Estado de Covas pode alterar agenda em Brasília

O agravamento das condições de saúde do governador Mário Covas deixa em aberto os próximos passos do governo em relação à agenda política da semana. O presidente Fernando Henrique Cardoso, que passou os feriados do carnaval em sua fazenda, em Buritis, embarcou esta manhã para o Palácio da Alvorada. Há expectativas de que o presidente viaje para São Paulo para visitar Mário Covas. Como desdobramento das demissões dos ministros pefelistas Rodolpho Tourinho e Waldeck Ornélas - alinhados com Antonio Carlos Magalhães -, a semana deveria começar com um aprofundamento da discussão do novo plano de ação governamental a ser executado nos dois últimos anos do governo. Os ministros que se encontravam no exterior, e só deveriam retornar ao País na próxima semana, anteciparam o retorno a Brasília. O ministro Aloysio Nunes Ferreira, da Secretaria Geral da Presidência da República, que estava na Itália, chega hoje a São Paulo. Também o ministro da Saúde, José Serra, que esteve em Tóquio e passou os feriados de carnaval em Roma, retorna hoje ao País. Cassação a ACM A semana mais curta prenuncia um fraco movimento no Congresso, embora o PT e PPS estejam preparando o primeiro ato político que, se aprovado, pode resultar na cassação do mandato do senador Antonio Carlos Magalhães. Os dois partidos entregam amanhã ao Senado uma representação pedindo abertura de processo contra Antonio Carlos Magalhães por falta de decoro parlamentar. A oposição pedirá que ACM envie à Comissão de Fiscalização e Controle os documentos que, segundo ele, contêm denúncias contra aliados do presidente Fernando Henrique.

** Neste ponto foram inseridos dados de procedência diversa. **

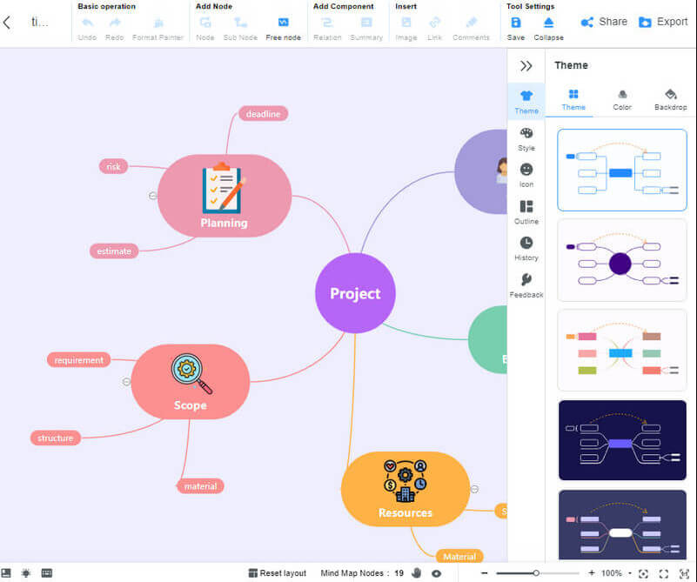This screenshot has width=697, height=582.
Task: Open the History panel in sidebar
Action: coord(526,248)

Segundo o líder do PT na Câmara, deputado Walter Pinheiro (BA), o partido insistirá na criação de uma CPI para apurar as denúncias de corrupção feitas por ACM. O assunto, no entanto, só deverá ser discutido na próxima semana com os demais partidos da oposição. Na avaliação de Pinheiro, a tentativa dos governistas de impedir a CPI só vai favorecer o senador ACM. Para ele, caso isso aconteça, o governo estará oferecendo mais oxigênio ao senador baiano. "Não vamos aceitar que o governo mais uma vez, ponha a lama debaixo do tapete e, por isso, não vamos abrir mão de apurar o conteúdo das denúncias de ACM", observou o líder do PT.